Dahna McConnachie speaks with Schneier about his talk, "Reconceptualising Security" and how technologists need to remember the importance of the human element. He also discusses cyber-war, what Linux has done for security, and the likelihood of another edition of Applied Cryptography.
What do you spend most of your spare time working on these days?
Much of my work these days involves the human motivations around security: the economics of security, the psychology of security, and so on. Again and again I see good technology failing because these aspects of the security system haven't been well thought out, and these social science communities have a lot to teach us in computer security.
(Read some of Bruce's recent thoughts on the psychology of security here)

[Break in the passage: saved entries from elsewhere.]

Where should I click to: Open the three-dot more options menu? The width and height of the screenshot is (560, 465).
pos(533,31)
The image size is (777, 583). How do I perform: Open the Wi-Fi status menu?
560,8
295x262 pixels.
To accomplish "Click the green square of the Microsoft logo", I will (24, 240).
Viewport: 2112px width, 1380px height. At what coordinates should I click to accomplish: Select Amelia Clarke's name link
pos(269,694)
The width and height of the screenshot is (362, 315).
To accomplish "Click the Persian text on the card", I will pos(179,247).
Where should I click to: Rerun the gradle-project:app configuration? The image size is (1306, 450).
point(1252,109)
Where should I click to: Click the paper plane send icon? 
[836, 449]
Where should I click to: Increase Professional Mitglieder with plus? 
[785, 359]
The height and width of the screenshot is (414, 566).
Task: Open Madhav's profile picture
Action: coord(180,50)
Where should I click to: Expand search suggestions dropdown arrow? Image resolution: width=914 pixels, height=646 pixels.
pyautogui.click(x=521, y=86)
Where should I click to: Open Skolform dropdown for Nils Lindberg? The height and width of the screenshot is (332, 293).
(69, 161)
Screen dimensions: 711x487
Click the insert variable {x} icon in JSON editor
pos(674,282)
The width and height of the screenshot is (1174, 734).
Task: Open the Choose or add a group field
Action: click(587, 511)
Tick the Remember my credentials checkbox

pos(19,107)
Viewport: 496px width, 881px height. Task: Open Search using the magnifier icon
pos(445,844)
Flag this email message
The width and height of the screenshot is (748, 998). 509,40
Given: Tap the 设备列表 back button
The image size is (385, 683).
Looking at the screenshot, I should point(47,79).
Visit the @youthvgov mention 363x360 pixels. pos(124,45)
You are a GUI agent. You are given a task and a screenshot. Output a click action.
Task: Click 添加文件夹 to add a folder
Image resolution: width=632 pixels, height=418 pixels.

What will your keynote talk "Reconceptualising Security" be about?
Security is both a feeling and a reality, and they're different. You can feel secure, even if you're not. And you can be secure, even if you don't feel it. Really, there are two different concepts sharing the same word. My talk is about the feeling and reality of security: when they are different, why they diverge, and how they can be made to converge. As technologists we tend to focus on the reality of security and ignore the feeling. I will argue that both are important.
Do you think that technologists sometimes forget about the human element generally when designing, developing, testing, implementing and/or maintaining systems?
Sometimes? I think they forget almost all the time.
One of the messages you preach is that organisations need more than secure algorithms to be secure. Can you synthesise this argument, in terms of what it means, particularly in today's Web 2.0 environment?
Security is fundamentally a people problem. It doesn't matter how many bits your encryption algorithm has if your employees go home and blog about your company's secrets.
Analysing the security stories that make the news is one of your pastimes. Is there a disparity between what gets covered and what matters the most?
I think the media covers security stories more or less at random: they cover stories that aren't important, and they miss ones that are important. Largely, this is because the stories can be complicated and technical, and reporters don't have the expertise to separate what's important from what isn't.